Platforms, Encryption, and the CFAA: The Case of WhatsApp v NSO Group

J. Penney and B. Schneier

Berkeley Technology Law Journal, v. 36, n. 1, 2021.

Abstract

End-to-end encryption technology has gone mainstream. But this wider use has led hackers, cybercriminals, foreign governments, and other threat actors to employ creative and novel attacks to compromise or workaround these protections, raising important questions as to how the Computer Fraud and Abuse Act (CFAA), the primary federal anti-hacking statute, is best applied to these new encryption implementations. Now, after the Supreme Court recently narrowed the CFAA’s scope in Van Buren and suggested it favors a code-based approach to liability under the statute, understanding how best to theorize sophisticated code-based access barriers like end-to-end encryption, and their circumvention, is now more important than ever.
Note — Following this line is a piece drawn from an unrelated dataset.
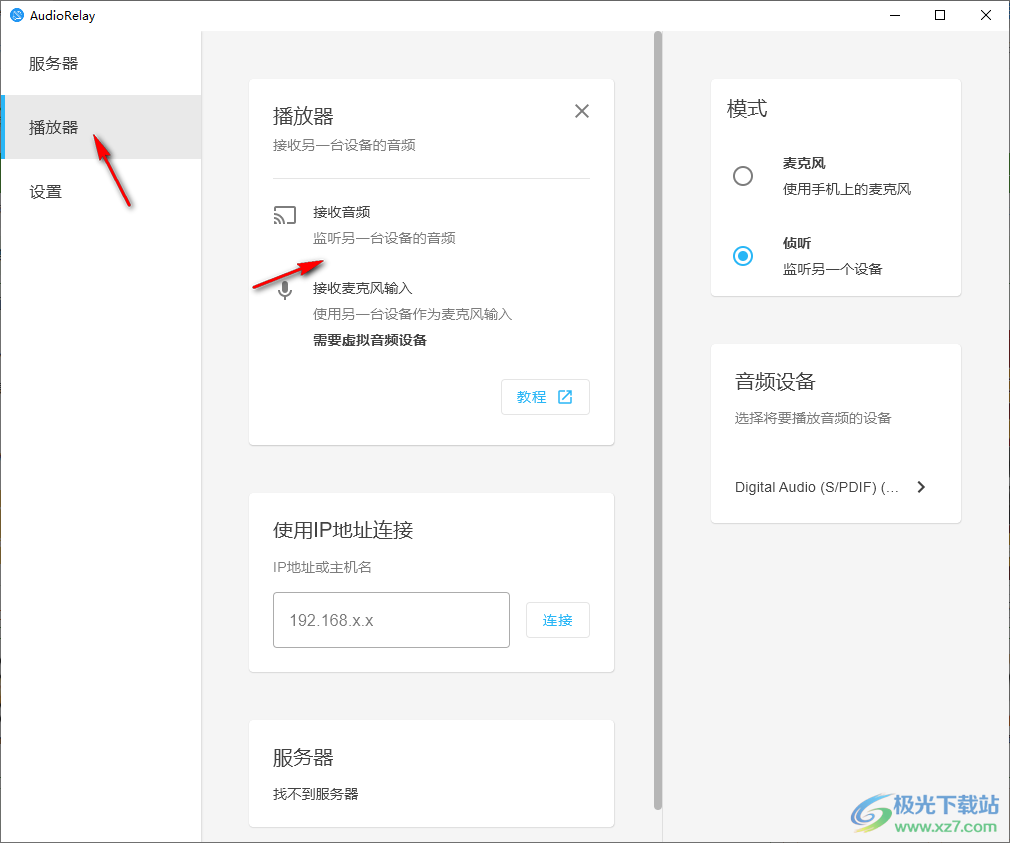Switch to the 播放器 sidebar tab
1010x843 pixels.
[54, 127]
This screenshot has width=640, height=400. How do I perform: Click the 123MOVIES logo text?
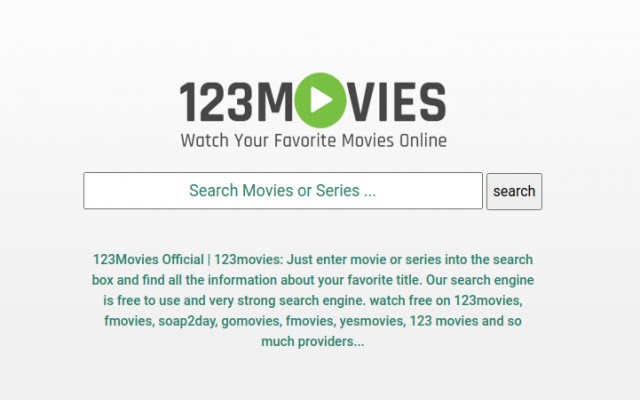313,101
In this Article, we take up these very issues, using the recent case WhatsApp v. NSO Group as a case study to explore them. The case involves a lawsuit launched in 2019 by WhatsApp and Facebook against the cybersecurity firm NSO Group, whose spyware has been linked to surveillance of human rights activists, dissidents, journalists, and lawyers around the world, as well as the death of Washington Post journalist Jamal Khashoggi. The lawsuit, brought under the CFAA, alleged NSO Group launched a sophisticated hack that compromised countless WhatsApp users—many of which were journalists and activists abroad. Despite these broader human rights dimensions, the lawsuit’s reception among experts has been largely critical. We analyze WhatsApp’s CFAA claims to bring greater clarity to these issues and illustrate how best to theorize encrypted platforms and networks under the CFAA. In our view, the alleged attack on WhatsApp’s encrypted network is actionable under the CFAA and is best understood using what we call a network trespass theory of liability. Our theory and analysis clarifies the CFAA’s application, will lead to better human rights accountability and privacy and security outcomes, and provides guidance on critical post-Van Buren issues. This includes setting out a new approach to theorizing the scope and boundaries of computer systems, services, and information at issue, and taking the intended function of code-based access barriers into account when determining whether circumvention should trigger liability.